▶ TASK INSTRUCTIONS: The word "Toggle" marks the lines you need; copy each of them from the data.

============================================================

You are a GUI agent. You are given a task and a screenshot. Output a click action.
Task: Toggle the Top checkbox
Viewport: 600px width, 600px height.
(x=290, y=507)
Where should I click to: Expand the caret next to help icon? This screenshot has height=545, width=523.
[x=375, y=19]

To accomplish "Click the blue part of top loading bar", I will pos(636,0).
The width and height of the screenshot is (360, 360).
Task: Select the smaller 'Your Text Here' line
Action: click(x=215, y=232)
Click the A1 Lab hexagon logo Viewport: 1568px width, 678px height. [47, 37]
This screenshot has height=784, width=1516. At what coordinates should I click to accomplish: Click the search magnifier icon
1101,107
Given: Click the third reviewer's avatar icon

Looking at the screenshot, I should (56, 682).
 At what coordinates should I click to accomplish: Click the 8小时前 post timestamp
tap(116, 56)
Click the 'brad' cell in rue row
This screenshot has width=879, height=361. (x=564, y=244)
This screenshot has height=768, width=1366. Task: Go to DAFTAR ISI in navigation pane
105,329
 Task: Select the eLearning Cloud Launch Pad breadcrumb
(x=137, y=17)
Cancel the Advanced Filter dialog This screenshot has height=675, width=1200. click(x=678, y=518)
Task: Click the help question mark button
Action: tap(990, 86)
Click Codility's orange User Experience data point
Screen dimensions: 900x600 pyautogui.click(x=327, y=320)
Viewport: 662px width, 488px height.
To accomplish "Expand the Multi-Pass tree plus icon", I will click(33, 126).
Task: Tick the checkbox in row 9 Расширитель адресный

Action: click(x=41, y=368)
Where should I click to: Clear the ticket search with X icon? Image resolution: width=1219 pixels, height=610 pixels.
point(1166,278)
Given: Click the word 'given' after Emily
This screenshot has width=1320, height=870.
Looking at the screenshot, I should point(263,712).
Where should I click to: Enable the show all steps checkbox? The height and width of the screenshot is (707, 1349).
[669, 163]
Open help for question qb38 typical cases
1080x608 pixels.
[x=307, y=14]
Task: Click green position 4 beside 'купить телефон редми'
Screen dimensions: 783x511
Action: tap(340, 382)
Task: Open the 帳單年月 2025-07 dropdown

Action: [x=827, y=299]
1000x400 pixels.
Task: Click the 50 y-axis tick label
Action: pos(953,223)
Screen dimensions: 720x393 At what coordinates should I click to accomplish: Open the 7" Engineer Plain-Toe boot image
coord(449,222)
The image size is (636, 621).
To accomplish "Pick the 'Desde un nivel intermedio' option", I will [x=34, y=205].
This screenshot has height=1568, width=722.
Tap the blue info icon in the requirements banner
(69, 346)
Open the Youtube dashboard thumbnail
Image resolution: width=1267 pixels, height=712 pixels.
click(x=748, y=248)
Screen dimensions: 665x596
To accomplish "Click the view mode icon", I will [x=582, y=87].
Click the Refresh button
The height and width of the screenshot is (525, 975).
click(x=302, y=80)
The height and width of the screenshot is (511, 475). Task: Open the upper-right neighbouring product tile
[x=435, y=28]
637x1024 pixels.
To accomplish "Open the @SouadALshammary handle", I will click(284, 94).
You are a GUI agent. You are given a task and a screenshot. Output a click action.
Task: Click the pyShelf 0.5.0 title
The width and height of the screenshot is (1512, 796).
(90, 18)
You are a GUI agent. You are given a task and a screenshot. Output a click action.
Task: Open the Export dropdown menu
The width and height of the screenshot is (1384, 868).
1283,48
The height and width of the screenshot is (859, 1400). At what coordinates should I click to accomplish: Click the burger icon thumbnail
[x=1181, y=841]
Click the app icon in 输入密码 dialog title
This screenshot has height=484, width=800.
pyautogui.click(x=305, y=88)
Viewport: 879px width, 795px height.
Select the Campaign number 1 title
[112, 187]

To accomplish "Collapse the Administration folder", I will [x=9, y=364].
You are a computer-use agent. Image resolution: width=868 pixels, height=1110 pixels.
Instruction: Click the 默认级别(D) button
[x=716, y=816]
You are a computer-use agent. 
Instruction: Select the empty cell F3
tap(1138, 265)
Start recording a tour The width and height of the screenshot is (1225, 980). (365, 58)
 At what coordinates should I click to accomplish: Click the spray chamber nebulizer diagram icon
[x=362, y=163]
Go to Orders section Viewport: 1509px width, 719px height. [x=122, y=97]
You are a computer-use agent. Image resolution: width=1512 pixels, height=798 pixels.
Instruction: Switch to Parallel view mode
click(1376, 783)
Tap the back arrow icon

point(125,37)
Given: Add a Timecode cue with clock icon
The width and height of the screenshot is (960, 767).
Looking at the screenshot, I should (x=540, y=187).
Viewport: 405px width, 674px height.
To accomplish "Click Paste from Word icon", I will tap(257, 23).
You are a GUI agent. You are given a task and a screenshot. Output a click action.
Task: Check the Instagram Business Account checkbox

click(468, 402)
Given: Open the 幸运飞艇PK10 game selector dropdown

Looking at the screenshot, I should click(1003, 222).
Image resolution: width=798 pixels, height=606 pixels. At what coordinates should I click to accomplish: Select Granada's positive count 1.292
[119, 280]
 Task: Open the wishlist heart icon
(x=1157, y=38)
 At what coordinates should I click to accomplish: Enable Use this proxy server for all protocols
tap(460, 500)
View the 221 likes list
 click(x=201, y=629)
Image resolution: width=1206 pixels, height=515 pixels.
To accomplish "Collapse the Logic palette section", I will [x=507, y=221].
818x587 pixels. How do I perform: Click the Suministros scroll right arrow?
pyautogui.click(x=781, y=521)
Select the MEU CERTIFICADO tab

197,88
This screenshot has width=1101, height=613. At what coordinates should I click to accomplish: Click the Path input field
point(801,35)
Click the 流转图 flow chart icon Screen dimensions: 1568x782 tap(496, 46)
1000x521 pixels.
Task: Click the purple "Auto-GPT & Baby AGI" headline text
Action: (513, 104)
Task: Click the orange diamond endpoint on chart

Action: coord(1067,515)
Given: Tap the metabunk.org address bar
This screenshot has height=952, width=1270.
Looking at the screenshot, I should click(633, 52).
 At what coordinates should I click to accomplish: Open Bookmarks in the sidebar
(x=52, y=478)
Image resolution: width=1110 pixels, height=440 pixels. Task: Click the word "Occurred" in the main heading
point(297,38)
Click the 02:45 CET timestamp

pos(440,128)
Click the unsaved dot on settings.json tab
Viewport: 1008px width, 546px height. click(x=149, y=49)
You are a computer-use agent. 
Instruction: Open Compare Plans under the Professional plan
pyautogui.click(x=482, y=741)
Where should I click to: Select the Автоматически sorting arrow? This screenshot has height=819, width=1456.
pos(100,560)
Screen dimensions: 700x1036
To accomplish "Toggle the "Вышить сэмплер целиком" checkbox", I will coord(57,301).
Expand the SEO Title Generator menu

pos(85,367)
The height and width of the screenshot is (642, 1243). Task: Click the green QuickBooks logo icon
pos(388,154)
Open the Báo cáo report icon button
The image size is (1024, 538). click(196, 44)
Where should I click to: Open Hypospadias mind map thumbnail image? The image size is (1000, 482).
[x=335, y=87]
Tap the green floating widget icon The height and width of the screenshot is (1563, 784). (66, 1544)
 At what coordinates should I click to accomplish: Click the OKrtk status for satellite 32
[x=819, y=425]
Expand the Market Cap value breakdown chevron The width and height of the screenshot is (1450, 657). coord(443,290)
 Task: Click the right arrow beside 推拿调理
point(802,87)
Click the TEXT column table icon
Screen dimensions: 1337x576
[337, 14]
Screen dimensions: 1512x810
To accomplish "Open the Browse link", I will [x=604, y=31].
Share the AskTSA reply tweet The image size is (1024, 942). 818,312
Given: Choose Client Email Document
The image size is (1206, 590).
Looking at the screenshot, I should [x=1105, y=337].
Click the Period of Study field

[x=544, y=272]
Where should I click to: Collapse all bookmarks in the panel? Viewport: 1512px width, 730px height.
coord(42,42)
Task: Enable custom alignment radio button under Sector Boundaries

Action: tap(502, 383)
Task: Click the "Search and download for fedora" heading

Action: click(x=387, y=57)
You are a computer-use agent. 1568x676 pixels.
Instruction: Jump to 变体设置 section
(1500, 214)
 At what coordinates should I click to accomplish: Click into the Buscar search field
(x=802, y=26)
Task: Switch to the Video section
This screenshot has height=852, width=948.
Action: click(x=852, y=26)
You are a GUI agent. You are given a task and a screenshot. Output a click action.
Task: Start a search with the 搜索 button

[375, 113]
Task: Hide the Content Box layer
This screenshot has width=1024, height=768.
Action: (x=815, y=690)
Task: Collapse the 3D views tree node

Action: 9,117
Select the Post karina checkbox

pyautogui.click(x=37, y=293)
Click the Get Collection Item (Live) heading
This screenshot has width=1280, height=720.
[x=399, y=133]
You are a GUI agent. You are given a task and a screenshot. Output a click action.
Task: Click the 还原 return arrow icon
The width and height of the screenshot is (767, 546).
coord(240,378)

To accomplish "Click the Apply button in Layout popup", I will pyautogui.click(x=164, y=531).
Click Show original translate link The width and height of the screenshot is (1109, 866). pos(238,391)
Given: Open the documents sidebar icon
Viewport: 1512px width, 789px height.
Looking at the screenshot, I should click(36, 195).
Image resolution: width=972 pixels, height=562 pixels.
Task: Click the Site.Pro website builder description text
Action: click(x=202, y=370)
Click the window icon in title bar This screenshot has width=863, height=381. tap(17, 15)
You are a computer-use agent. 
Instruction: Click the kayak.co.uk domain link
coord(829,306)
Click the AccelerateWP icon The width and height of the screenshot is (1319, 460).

============================================================

▶ EXERCISE RESPONSE:
Task: Toggle the Top checkbox
To accomplish "Toggle the "Вышить сэмплер целиком" checkbox", I will coord(57,301).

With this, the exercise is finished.